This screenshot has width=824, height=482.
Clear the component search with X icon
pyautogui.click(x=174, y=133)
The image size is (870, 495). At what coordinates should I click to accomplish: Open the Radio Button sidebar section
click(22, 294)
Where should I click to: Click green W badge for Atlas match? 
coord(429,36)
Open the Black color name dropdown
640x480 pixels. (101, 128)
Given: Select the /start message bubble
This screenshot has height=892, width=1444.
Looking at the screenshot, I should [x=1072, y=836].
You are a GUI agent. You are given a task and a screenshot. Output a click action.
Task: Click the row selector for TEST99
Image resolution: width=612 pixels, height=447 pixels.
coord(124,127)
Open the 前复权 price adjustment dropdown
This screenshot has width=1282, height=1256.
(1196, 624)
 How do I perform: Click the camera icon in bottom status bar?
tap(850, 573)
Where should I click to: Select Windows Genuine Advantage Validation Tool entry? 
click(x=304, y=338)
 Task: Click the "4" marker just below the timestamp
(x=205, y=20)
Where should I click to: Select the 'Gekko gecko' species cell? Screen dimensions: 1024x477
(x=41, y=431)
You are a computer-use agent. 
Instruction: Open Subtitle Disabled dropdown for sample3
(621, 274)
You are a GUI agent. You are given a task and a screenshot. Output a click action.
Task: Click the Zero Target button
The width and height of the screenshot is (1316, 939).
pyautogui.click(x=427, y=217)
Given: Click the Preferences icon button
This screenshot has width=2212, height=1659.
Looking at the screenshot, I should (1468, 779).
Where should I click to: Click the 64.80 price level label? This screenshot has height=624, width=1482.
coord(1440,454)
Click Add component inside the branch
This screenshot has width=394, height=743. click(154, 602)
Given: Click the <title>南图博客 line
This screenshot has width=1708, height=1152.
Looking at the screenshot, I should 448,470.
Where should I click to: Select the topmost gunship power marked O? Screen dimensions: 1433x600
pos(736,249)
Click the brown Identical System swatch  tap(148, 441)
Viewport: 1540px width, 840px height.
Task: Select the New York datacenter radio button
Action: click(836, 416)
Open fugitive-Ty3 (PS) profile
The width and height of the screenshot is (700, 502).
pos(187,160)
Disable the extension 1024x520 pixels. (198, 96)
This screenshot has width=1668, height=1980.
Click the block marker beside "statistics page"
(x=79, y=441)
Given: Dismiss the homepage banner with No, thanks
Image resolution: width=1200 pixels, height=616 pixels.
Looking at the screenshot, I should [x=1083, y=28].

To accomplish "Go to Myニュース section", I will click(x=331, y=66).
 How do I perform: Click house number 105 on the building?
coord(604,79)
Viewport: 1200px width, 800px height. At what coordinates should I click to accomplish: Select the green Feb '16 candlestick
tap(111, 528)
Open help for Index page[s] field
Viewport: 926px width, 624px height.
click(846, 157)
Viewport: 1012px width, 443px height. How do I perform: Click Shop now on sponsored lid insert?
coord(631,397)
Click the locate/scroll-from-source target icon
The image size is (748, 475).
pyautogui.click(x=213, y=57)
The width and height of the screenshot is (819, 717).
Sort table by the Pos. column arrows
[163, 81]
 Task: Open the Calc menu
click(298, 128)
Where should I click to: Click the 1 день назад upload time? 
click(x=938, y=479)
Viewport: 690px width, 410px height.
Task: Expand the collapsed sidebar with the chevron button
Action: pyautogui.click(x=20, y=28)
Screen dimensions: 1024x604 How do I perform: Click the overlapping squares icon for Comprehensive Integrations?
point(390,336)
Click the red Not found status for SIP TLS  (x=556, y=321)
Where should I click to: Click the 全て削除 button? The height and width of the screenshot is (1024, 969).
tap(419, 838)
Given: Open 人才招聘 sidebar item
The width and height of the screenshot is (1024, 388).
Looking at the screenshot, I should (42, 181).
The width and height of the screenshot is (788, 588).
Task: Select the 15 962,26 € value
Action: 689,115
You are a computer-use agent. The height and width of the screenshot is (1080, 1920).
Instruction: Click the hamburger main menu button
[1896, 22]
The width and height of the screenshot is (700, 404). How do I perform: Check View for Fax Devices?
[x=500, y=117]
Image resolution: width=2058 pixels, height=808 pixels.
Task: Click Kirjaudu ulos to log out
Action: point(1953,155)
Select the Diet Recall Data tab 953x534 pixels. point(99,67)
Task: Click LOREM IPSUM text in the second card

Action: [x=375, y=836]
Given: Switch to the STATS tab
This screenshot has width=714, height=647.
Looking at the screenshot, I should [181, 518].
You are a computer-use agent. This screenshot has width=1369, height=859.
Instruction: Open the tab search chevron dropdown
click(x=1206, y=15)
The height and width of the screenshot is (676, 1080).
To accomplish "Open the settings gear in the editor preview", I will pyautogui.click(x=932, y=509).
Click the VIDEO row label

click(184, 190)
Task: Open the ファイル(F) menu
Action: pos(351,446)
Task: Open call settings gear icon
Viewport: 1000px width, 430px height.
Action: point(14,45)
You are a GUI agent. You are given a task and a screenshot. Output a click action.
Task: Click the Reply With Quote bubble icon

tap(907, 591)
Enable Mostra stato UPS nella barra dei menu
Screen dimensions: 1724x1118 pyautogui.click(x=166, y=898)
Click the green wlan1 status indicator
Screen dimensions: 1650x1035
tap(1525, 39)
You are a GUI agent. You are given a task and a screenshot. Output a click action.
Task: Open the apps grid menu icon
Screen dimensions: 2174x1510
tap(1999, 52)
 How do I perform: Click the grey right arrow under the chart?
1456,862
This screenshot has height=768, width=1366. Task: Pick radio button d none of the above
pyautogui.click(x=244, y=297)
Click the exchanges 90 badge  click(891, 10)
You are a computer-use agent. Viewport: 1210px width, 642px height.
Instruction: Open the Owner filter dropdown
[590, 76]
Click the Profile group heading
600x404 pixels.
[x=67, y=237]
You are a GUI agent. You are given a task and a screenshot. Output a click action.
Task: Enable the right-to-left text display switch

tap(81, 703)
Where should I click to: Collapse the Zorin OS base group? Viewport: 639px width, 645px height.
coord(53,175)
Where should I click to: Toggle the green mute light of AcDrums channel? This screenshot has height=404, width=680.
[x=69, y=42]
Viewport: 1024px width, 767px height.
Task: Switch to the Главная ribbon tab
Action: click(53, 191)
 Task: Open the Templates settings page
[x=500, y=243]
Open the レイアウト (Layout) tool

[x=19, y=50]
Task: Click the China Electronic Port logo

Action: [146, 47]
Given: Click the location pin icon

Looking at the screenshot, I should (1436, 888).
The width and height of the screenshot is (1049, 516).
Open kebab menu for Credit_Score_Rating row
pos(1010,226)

◇ ◇ ◇

**What the task requires**
Retype the records exactly.

**Task answer**
This screenshot has width=824, height=482.
Clear the component search with X icon
pyautogui.click(x=174, y=133)
The image size is (870, 495). At what coordinates should I click to accomplish: Open the Radio Button sidebar section
click(22, 294)
Where should I click to: Click green W badge for Atlas match? 
coord(429,36)
Open the Black color name dropdown
640x480 pixels. (101, 128)
Given: Select the /start message bubble
This screenshot has height=892, width=1444.
Looking at the screenshot, I should [x=1072, y=836].
You are a GUI agent. You are given a task and a screenshot. Output a click action.
Task: Click the row selector for TEST99
Image resolution: width=612 pixels, height=447 pixels.
coord(124,127)
Open the 前复权 price adjustment dropdown
This screenshot has width=1282, height=1256.
(1196, 624)
 How do I perform: Click the camera icon in bottom status bar?
tap(850, 573)
Where should I click to: Select Windows Genuine Advantage Validation Tool entry? 
click(x=304, y=338)
 Task: Click the "4" marker just below the timestamp
(x=205, y=20)
Where should I click to: Select the 'Gekko gecko' species cell? Screen dimensions: 1024x477
(x=41, y=431)
You are a computer-use agent. 
Instruction: Open Subtitle Disabled dropdown for sample3
(621, 274)
You are a GUI agent. You are given a task and a screenshot. Output a click action.
Task: Click the Zero Target button
The width and height of the screenshot is (1316, 939).
pyautogui.click(x=427, y=217)
Given: Click the Preferences icon button
This screenshot has width=2212, height=1659.
Looking at the screenshot, I should (1468, 779).
Where should I click to: Click the 64.80 price level label? This screenshot has height=624, width=1482.
coord(1440,454)
Click Add component inside the branch
This screenshot has width=394, height=743. click(154, 602)
Given: Click the <title>南图博客 line
This screenshot has width=1708, height=1152.
Looking at the screenshot, I should 448,470.
Where should I click to: Select the topmost gunship power marked O? Screen dimensions: 1433x600
pos(736,249)
Click the brown Identical System swatch  tap(148, 441)
Viewport: 1540px width, 840px height.
Task: Select the New York datacenter radio button
Action: click(836, 416)
Open fugitive-Ty3 (PS) profile
The width and height of the screenshot is (700, 502).
pos(187,160)
Disable the extension 1024x520 pixels. (198, 96)
This screenshot has width=1668, height=1980.
Click the block marker beside "statistics page"
(x=79, y=441)
Given: Dismiss the homepage banner with No, thanks
Image resolution: width=1200 pixels, height=616 pixels.
Looking at the screenshot, I should [x=1083, y=28].

To accomplish "Go to Myニュース section", I will click(x=331, y=66).
 How do I perform: Click house number 105 on the building?
coord(604,79)
Viewport: 1200px width, 800px height. At what coordinates should I click to accomplish: Select the green Feb '16 candlestick
tap(111, 528)
Open help for Index page[s] field
Viewport: 926px width, 624px height.
click(846, 157)
Viewport: 1012px width, 443px height. How do I perform: Click Shop now on sponsored lid insert?
coord(631,397)
Click the locate/scroll-from-source target icon
The image size is (748, 475).
pyautogui.click(x=213, y=57)
The width and height of the screenshot is (819, 717).
Sort table by the Pos. column arrows
[163, 81]
 Task: Open the Calc menu
click(298, 128)
Where should I click to: Click the 1 день назад upload time? 
click(x=938, y=479)
Viewport: 690px width, 410px height.
Task: Expand the collapsed sidebar with the chevron button
Action: pyautogui.click(x=20, y=28)
Screen dimensions: 1024x604 How do I perform: Click the overlapping squares icon for Comprehensive Integrations?
point(390,336)
Click the red Not found status for SIP TLS  (x=556, y=321)
Where should I click to: Click the 全て削除 button? The height and width of the screenshot is (1024, 969).
tap(419, 838)
Given: Open 人才招聘 sidebar item
The width and height of the screenshot is (1024, 388).
Looking at the screenshot, I should (42, 181).
The width and height of the screenshot is (788, 588).
Task: Select the 15 962,26 € value
Action: 689,115
You are a computer-use agent. The height and width of the screenshot is (1080, 1920).
Instruction: Click the hamburger main menu button
[1896, 22]
The width and height of the screenshot is (700, 404). How do I perform: Check View for Fax Devices?
[x=500, y=117]
Image resolution: width=2058 pixels, height=808 pixels.
Task: Click Kirjaudu ulos to log out
Action: point(1953,155)
Select the Diet Recall Data tab 953x534 pixels. point(99,67)
Task: Click LOREM IPSUM text in the second card

Action: [x=375, y=836]
Given: Switch to the STATS tab
This screenshot has width=714, height=647.
Looking at the screenshot, I should [181, 518].
You are a computer-use agent. This screenshot has width=1369, height=859.
Instruction: Open the tab search chevron dropdown
click(x=1206, y=15)
The height and width of the screenshot is (676, 1080).
To accomplish "Open the settings gear in the editor preview", I will pyautogui.click(x=932, y=509).
Click the VIDEO row label

click(184, 190)
Task: Open the ファイル(F) menu
Action: pos(351,446)
Task: Open call settings gear icon
Viewport: 1000px width, 430px height.
Action: point(14,45)
You are a GUI agent. You are given a task and a screenshot. Output a click action.
Task: Click the Reply With Quote bubble icon

tap(907, 591)
Enable Mostra stato UPS nella barra dei menu
Screen dimensions: 1724x1118 pyautogui.click(x=166, y=898)
Click the green wlan1 status indicator
Screen dimensions: 1650x1035
tap(1525, 39)
You are a GUI agent. You are given a task and a screenshot. Output a click action.
Task: Open the apps grid menu icon
Screen dimensions: 2174x1510
tap(1999, 52)
 How do I perform: Click the grey right arrow under the chart?
1456,862
This screenshot has height=768, width=1366. Task: Pick radio button d none of the above
pyautogui.click(x=244, y=297)
Click the exchanges 90 badge  click(891, 10)
You are a computer-use agent. Viewport: 1210px width, 642px height.
Instruction: Open the Owner filter dropdown
[590, 76]
Click the Profile group heading
600x404 pixels.
[x=67, y=237]
You are a GUI agent. You are given a task and a screenshot. Output a click action.
Task: Enable the right-to-left text display switch

tap(81, 703)
Where should I click to: Collapse the Zorin OS base group? Viewport: 639px width, 645px height.
coord(53,175)
Where should I click to: Toggle the green mute light of AcDrums channel? This screenshot has height=404, width=680.
[x=69, y=42]
Viewport: 1024px width, 767px height.
Task: Switch to the Главная ribbon tab
Action: click(53, 191)
 Task: Open the Templates settings page
[x=500, y=243]
Open the レイアウト (Layout) tool

[x=19, y=50]
Task: Click the China Electronic Port logo

Action: [146, 47]
Given: Click the location pin icon

Looking at the screenshot, I should (1436, 888).
The width and height of the screenshot is (1049, 516).
Open kebab menu for Credit_Score_Rating row
pos(1010,226)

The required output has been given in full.